Turquía: la "guerra hibrida" de la Casa Blanca

 

La alarma saltó el 14 de noviembre, escasas horas después del atentado perpetrado en la céntrica calle Istiklal de Estambul por una mujer kurda procedente de Siria. La acción terrorista dejó seis muertos y más de ochenta heridos. Nada nuevo bajo el sol, aseveraron los analistas políticos de la antigua capital otomana. Turquía se había acostumbrado a los ciclos de violencia provocados por el constante enfrentamiento con los grupúsculos paramilitares kurdos, tachados de marxistas a sueldo de Moscú o de Alemania del Este en los años 70 y 80 del siglo pasado. Después de la desintegración de la URSS y la caída del Muro de Berlín, los kurdos se quedaron sin padrinos, aunque no sin armas.

El ministro turco del Interior, Suleyman Soylu, sorprendió a los diplomáticos extranjeros al rechazar, abierta y públicamente, las condolencias de la Embajada estadounidense. Sabemos dónde se coordinó el ataque. Hemos recibido el mensaje que nos han enviado. No aceptamos las condolencias de la Embajada, manifestó el titular de Interior, quien había criticado la postura de Estados Unidos frente al acto terrorista, pero sin revelar el verdadero motivo del descontento de Ankara.

¿Cuál era el contenido oculto del mensaje al que se refería Soylu? Pese a los múltiples y constantes roces con Washington, Turquía había adoptado una postura pro occidental en el conflicto de Ucrania. Al envío de los drones Bayraktar TB2, suministrados al ejército de Kiev, se suma la presencia – aún no confirmada – de misiles de medio alcance fabricados por la industria armamentística turca. Aparentemente, este escabroso detalle no entorpece las bunas relaciones con Moscú. Turquía es un buen cliente de Rusia. A las importaciones que van viento en popa, se suma otro atractivo: desde la introducción de las sanciones occidentales, los aeropuertos de Anatolia se han convertido en la única puerta de salida para los viajeros rusos.

Comercio, turismo, cooperación en materia de defensa, suministro de tecnología nuclear… Decididamente, el laxismo de las autoridades de Ankara no es del agrado de Washington. Después de todo, Turquía es uno de los miembros fundadores de la OTAN; uno de los baluartes de la Alianza Atlántica, que coquetea descaradamente con Rusia y con Irán, acérrimos enemigos de Occidente. ¡Incomprensible! ¡Intolerable!

¿Incomprensible? Olvidan los detractores de Erdogan que, en el verano de 2016, cuando se gestó la intentona golpista contra el presidente turco, los servicios de inteligencia occidentales permanecieron mudos. Curiosamente, los únicos que le advirtieron al sultán - presidente sobre el peligro inminente fueron los agentes de la KGB destinados en Ankara. Obviamente, el sultán puede ser cruel, aunque también… agradecido. La gratitud al Kremlin produjo un hondo malestar en la Casa Blanca. El entonces presidente Obama y su mano derecha, Joe Biden, trataron de recomponer los platos rotos. ¿La culpa? La culpa no es de nadie; es de todos. Así lo comprendió, en su momento, Recep Tayyip Erdogan.

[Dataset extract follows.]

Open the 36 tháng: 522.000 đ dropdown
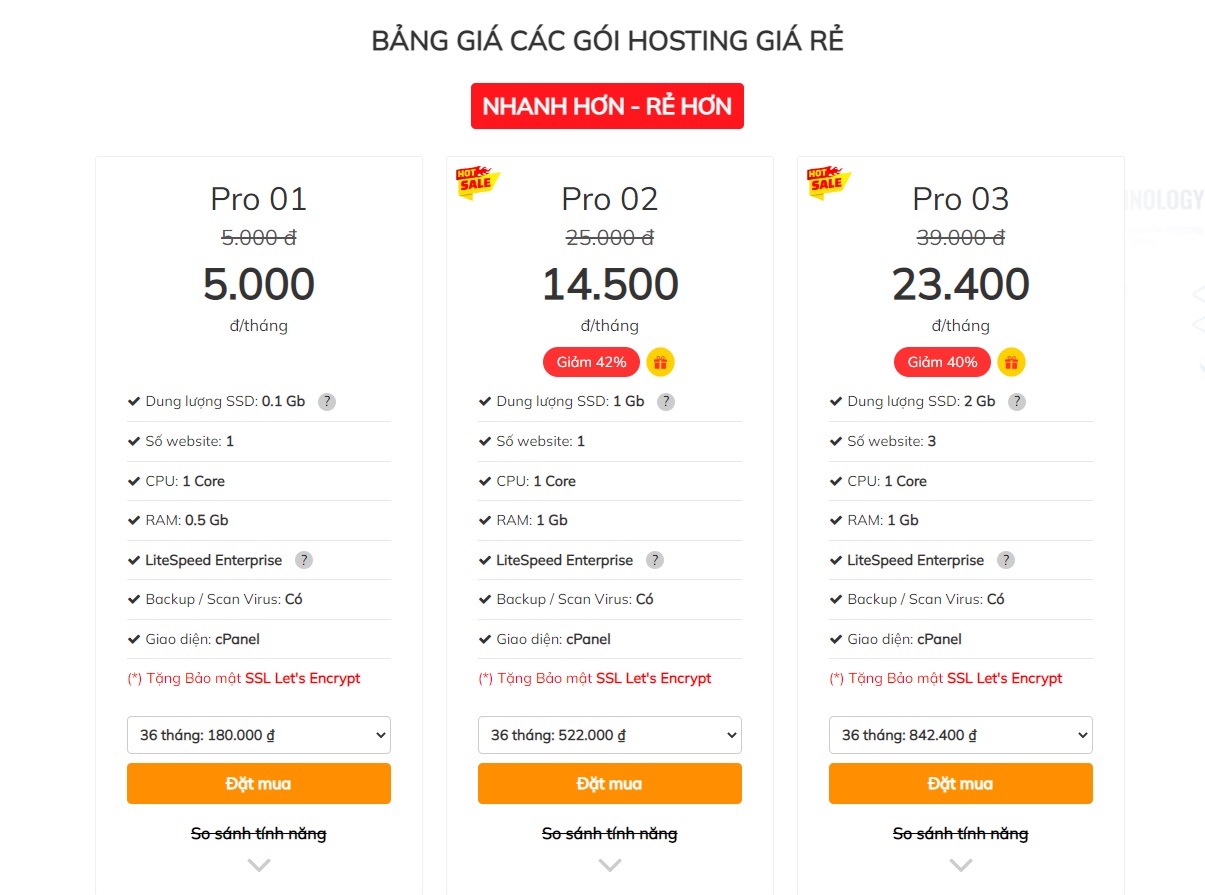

Los Estados Unidos están llevando a cabo una guerra hibrida contra Turquía e Irán, afirmaba la pasada semana la prensa moscovita proclive al Kremlin, que no debería llegar a manos del lector occidental. ¿Los motivos?

Muy sencillo: algunos rotativos rusos aseguran que Estados Unidos participaron en la orquestación del reciente ataque terrorista de Estambul e incitaron a los servicios secretos de Kiev a sabotear, por segunda vez en menos un año, el gasoducto TurkStream, que suministra gas natural ruso no sólo a Turquía, sino también a Europa del Este y región balcánica. El intento de sabotaje se produjo poco después de la propuesta de Vladímir Putin de convertir a Turquía en centro para la distribución del gas ruso a Europa.

¿Se trata de castigar a Erdogan por su empeño en buscar un equilibrio entre sus compromisos con la OTAN y el deseo de cooperar con los BRIC y con la Organización de Cooperación de Shanghái, de su voluntad de llevar a cabo una política asiática independiente?

El periodista y politólogo turco Onur Sinan Guzaltan, autor de varios libros sobre la geopolítica del Mediterráneo y el Mundo Árabe, estima que Estados Unidos no tiene interés alguno de contar con países fuertes en la región, recordando que Washington intervino en Yugoslavia, Irak, Siria e Irán. Según él, Norteamérica dividió Irak y tratará de emular el ejemplo en Siria y de desestabilizar a Irán.

¿Y Turquía? Turquía trata de hacer frente a la ofensiva de Washington, lo que explica sus dificultosas relaciones con la Casa Blanca. Pero de ahí hasta vaticinar una aparatosa salida de Ankara de la OTAN hay un abismo. O… tal vez no.


viernes, 27 de mayo de 2022

La guerra de Putin...

 

En las últimas semanas, los medios de comunicación de lo que antaño se llamaba El mundo libre y hoy, Las democracias occidentales, nos han acostumbrado con la muy socorrida y engañosa expresión La guerra de Putin. Se aplica este neologismo al conflicto de Ucrania, el espectacular aumento del coste de los alimentos, hidrocarburos, fluido eléctrico, impuestos, restricciones de consumo, limitación de medidas sanitarias y un sinfín de etcéteras, debidas, qué duda cabe, a la consabida perversidad del inquilino del Kremlin.

La casi totalidad de los políticos occidentales recurren a la coletilla de Putin para exculparse de todos y cada uno de los errores cometidos en los últimos tiempos: el aumento de los impuestos, del precio de la gasolina, las deficiencias del sistema sanitario, desabastecimiento… Todo se debe a la satánica actuación de Putin.  

Frente a ello, nuestro objetivo consiste en ganar la guerra de Ucrania o, como lo formuló recientemente un alma cándida, Ursula von der Leyen, presidenta de la Comisión Europea, arrasar el tejido industrial de Rusia. Nada que ver, al menos aparentemente, con la defensa de los valores democráticos de Occidente. O tal vez… ¿sí?

La guerra de Putin o, como la llaman algunos politólogos, la guerra contra Putin, no evoluciona como lo habían previsto los aliados de Kiev. El blitzkrieg, la guerra relámpago ansiada por algunos podría degenerar en un conflicto de larga duración, con incierto desenlace. Las supuestamente eficaces sanciones impuestas a Rusia podrían convertirse – se están convirtiendo, de hecho, en un arma de doble filo. Moscú ha encontrado la manera de esquivar los golpes adoptando contramedidas susceptibles de contrarrestar sus efectos.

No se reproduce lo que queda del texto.